Data to examine Start Marker
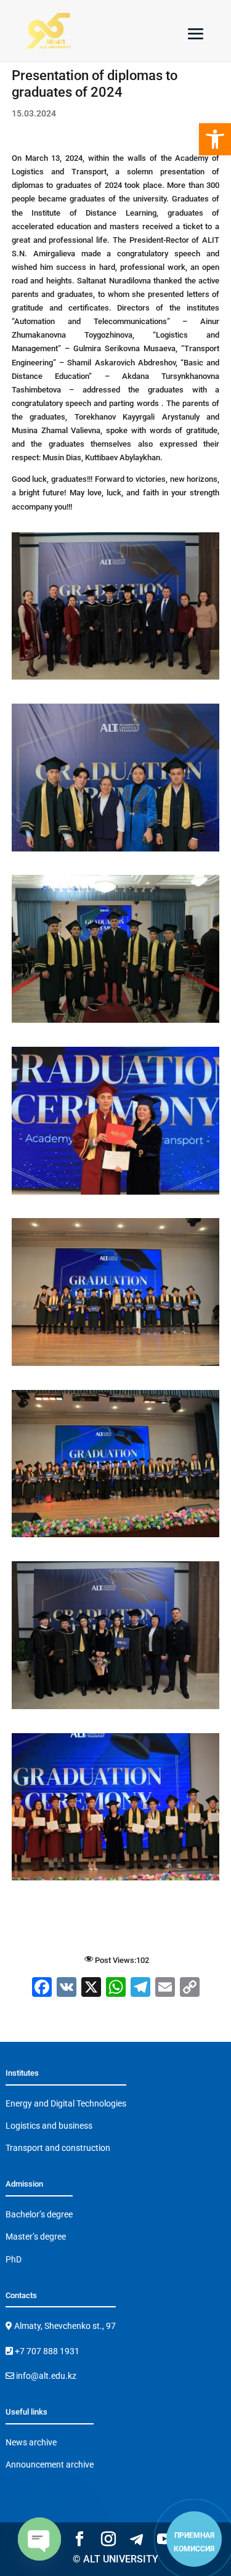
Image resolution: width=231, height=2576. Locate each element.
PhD (14, 2259)
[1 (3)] (116, 1365)
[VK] (66, 1988)
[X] (91, 1988)
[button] (215, 139)
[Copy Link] (189, 1988)
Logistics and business (49, 2126)
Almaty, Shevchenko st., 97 (64, 2326)
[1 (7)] (116, 679)
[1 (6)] (116, 1708)
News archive (31, 2442)
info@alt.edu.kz (45, 2376)
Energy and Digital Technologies (66, 2103)
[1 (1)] (116, 1880)
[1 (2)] (116, 1194)
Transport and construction (58, 2148)
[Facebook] (42, 1988)
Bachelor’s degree (39, 2214)
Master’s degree (36, 2236)
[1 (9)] (116, 1022)
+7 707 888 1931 (46, 2351)
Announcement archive (50, 2464)
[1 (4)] (116, 1537)
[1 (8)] (116, 851)
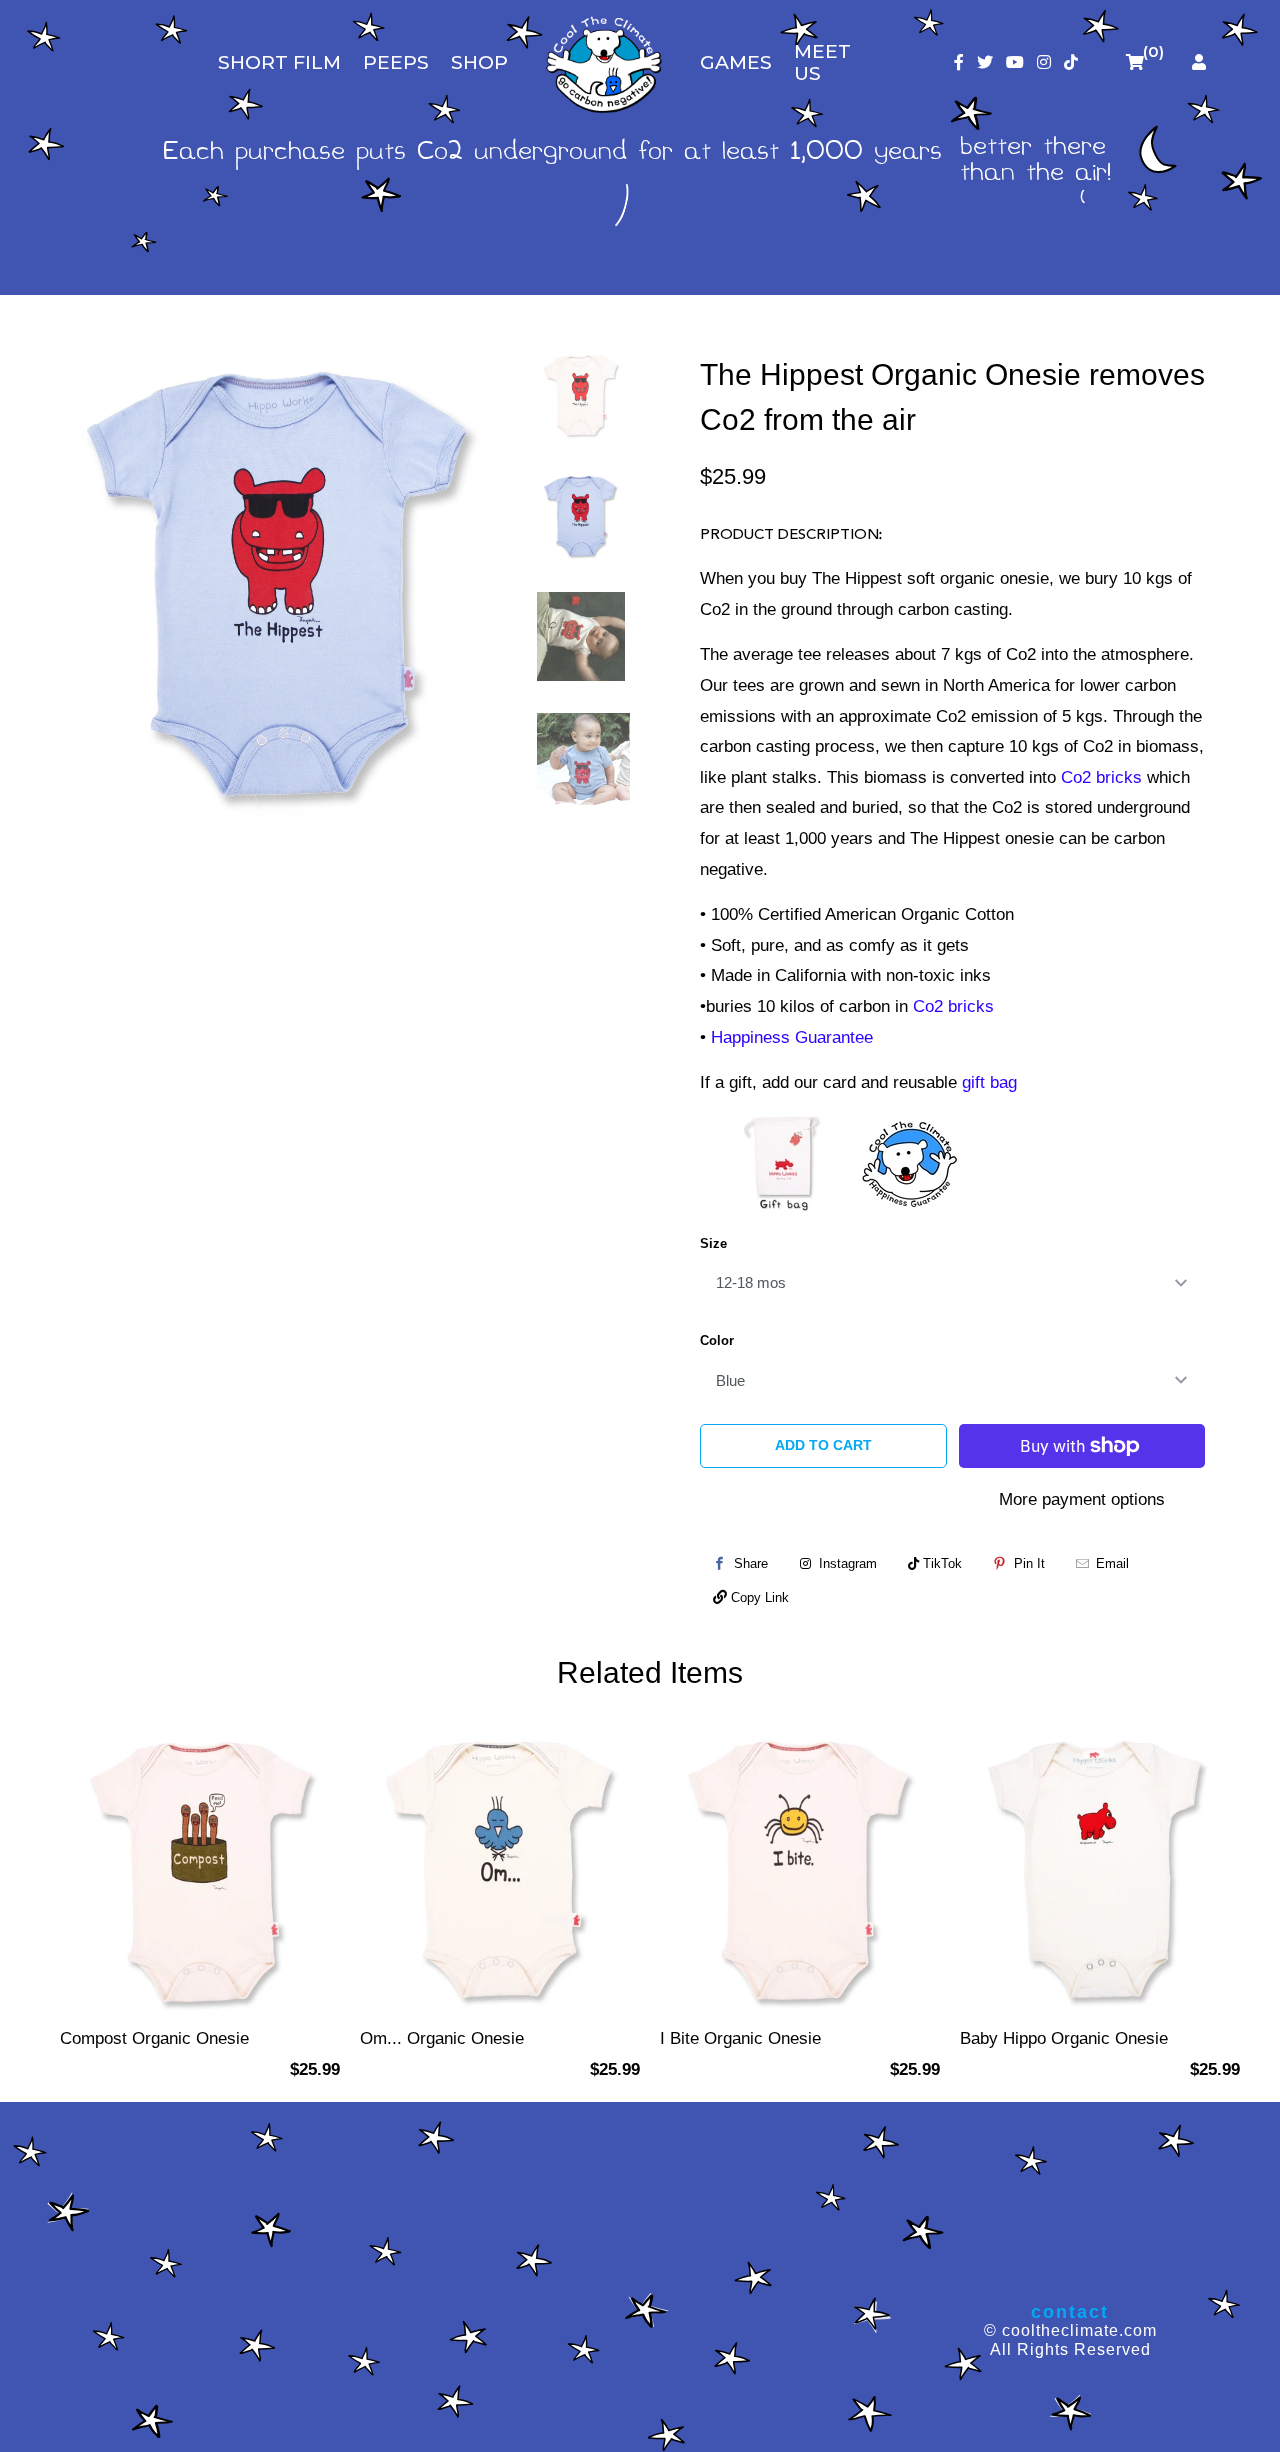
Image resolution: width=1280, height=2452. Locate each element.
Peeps (396, 62)
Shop (479, 62)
Data to examine End Marker
§ **What to produce**:
Copy every line above word for word and exclude the pictures.

§ **Answer section**:
Image resolution: width=231, height=2576. Locate each element.
PhD (14, 2259)
[1 (3)] (116, 1365)
[VK] (66, 1988)
[X] (91, 1988)
[button] (215, 139)
[Copy Link] (189, 1988)
Logistics and business (49, 2126)
Almaty, Shevchenko st., 97 (64, 2326)
[1 (7)] (116, 679)
[1 (6)] (116, 1708)
News archive (31, 2442)
info@alt.edu.kz (45, 2376)
Energy and Digital Technologies (66, 2103)
[1 (1)] (116, 1880)
[1 (2)] (116, 1194)
Transport and construction (58, 2148)
[Facebook] (42, 1988)
Bachelor’s degree (39, 2214)
Master’s degree (36, 2236)
[1 (9)] (116, 1022)
+7 707 888 1931 (46, 2351)
Announcement archive (50, 2464)
[1 (4)] (116, 1537)
[1 (8)] (116, 851)
Image resolution: width=1280, height=2452. Locate each element.
Peeps (396, 62)
Shop (479, 62)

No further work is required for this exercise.